O Capitão Stanley White assume o comando da polícia em Chinatown logo após um massacre ocorrido em um restaurante devido a uma disputa entre gangues. Sua chegada ao novo local de trabalho é marcada por sua arrogância. Incorpora uma mistura bizarra de paladino dourado da justiça com as virtudes de um maníaco depressivo com picos de egocentrismo. Pudera. É um polaco saído da guerra do Vietnã. Salve quem deu um distintivo pra esse psicopata. O cara entra em cena nas ruas de Chinatown debochando sarcasticamente da população e da própria polícia local. Adentra o escritório dos chefões do crime locais, os desmoraliza e joga na cara deles aquele papo de “novo xerife na cidade”. E isso com um sorrisinho na cara de deixar qualquer monge budista louco da vida.

Tony Montana (Al Pacino em ‘Scarface, 1983’)

“Eu sempre digo a verdade. Até quando minto.”

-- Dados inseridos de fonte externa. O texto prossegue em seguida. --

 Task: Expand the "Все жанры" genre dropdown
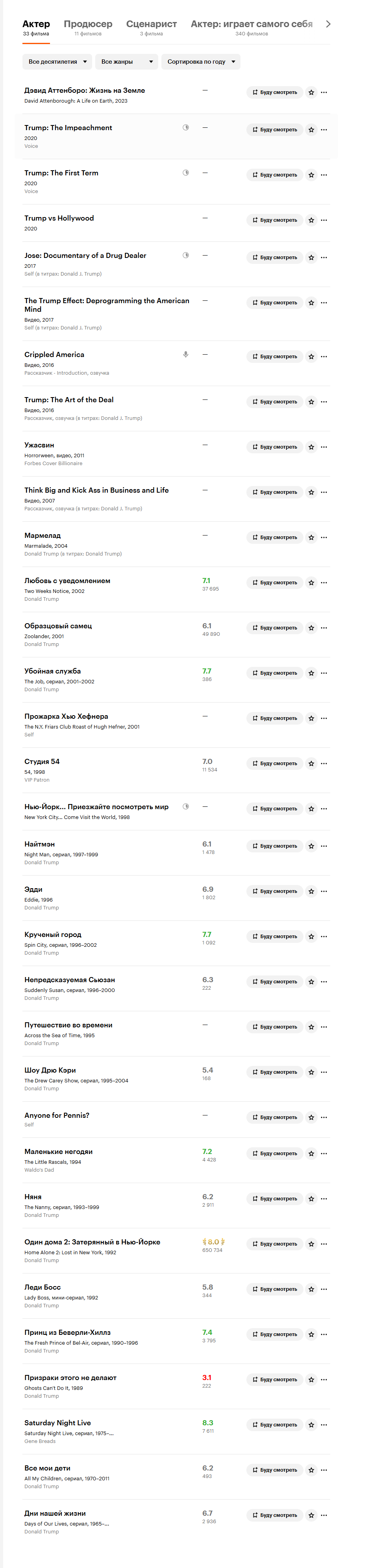[126, 61]
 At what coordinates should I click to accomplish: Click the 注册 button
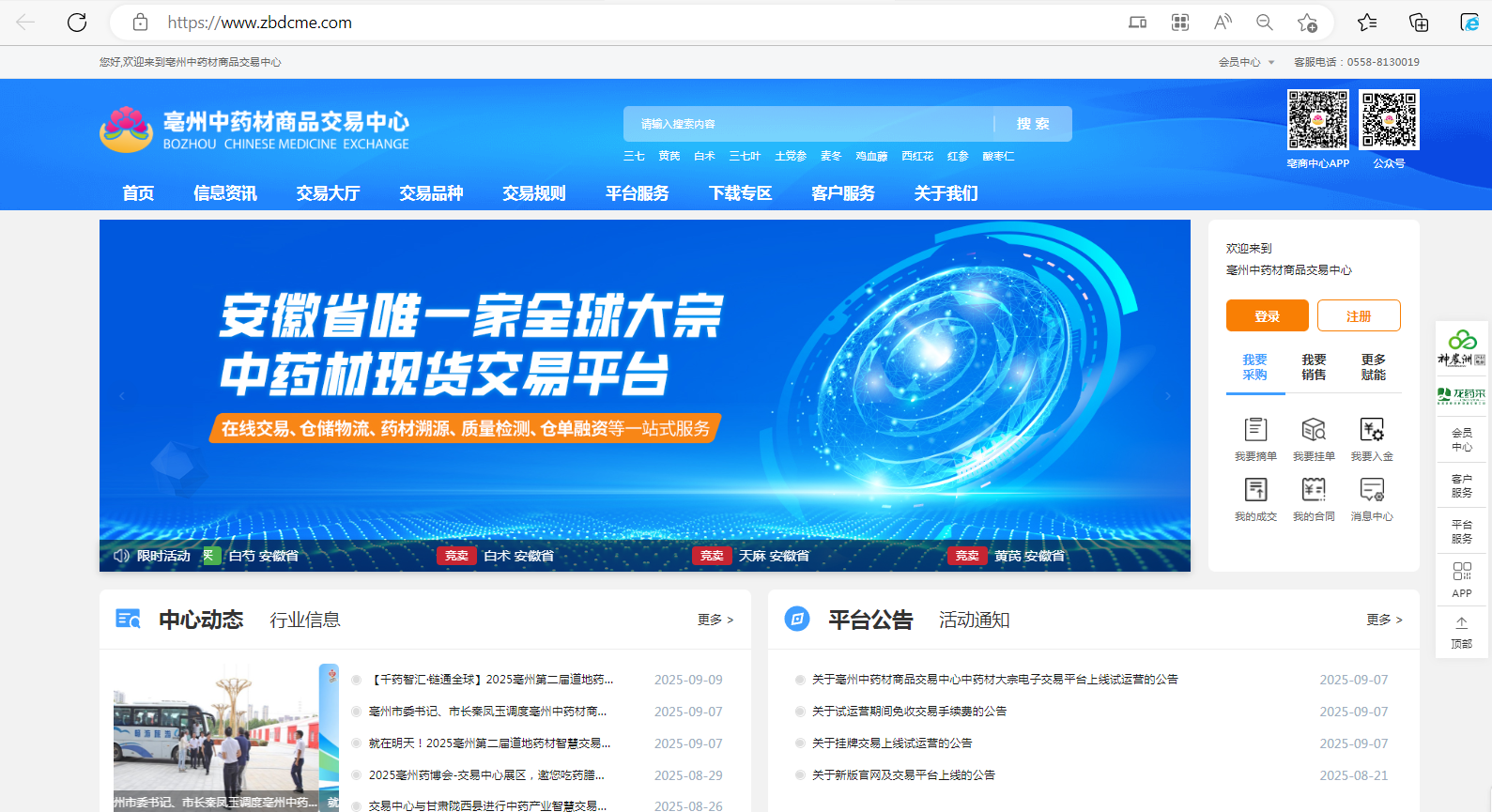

Se traficar drogas é uma atividade perigosa, melhor ter esse cara no comando. O problema é que o sujeito é o tipo de traficante que também é consumidor. Tony Montana fugiu de Cuba, conseguiu comprar sua permanência nos Estados Unidos com sangue e logo fez os contatos certos subindo na hierarquia das drogas. O maltrapilho se tornou o rei da coca. Um verdadeiro coração de leão, Tony se manteve impassível enquanto um traficante partia ao meio seu conterrâneo cubano com uma motosserra no melhor estilo Leatherface. Isso sabendo que ele seria o próxim. Mas mesmo Scarface tem seus limites e se recusa a explodir um desafeto de seu fornecedor de drogas junto com sua esposa e filhas. Em retaliação sua mansão é invadida por dezenas de latinos assassinos. O que fazer? Cheirar uma montanha de coca, pegar suas amiguinhas e explodir qualquer um que apareça pela frente. É o maior massacre cinematográfico que já vivenciei.

Jimmy “Popeye” Doyle (Gene Hackman em Conexão frança, ‘The French Connection, 1971’)

“Popeye chegou! Coloquem as mãos na cabeça, se afastem do bar e encostem na parede. “


Popeye é um policial em uma Nova York que parece um cesto de lixo. O homem não goza de uma reputação muito confiável. Beberrão e mulherengo, seu instinto por vezes falha, seu caráter é duvidoso e suas investigações vez ou outra não dão em nada. Mas é mais obstinado que seus colegas e não permite que o culpado escape. Justamente as qualidades necessárias para acabar com uma rede internacional de tráfico de drogas. Esse cara poderia ser parceiro de Harry Callahan e sobreviveria. Essa pérola policial ganhou a humilde bagatela de 5 Oscars.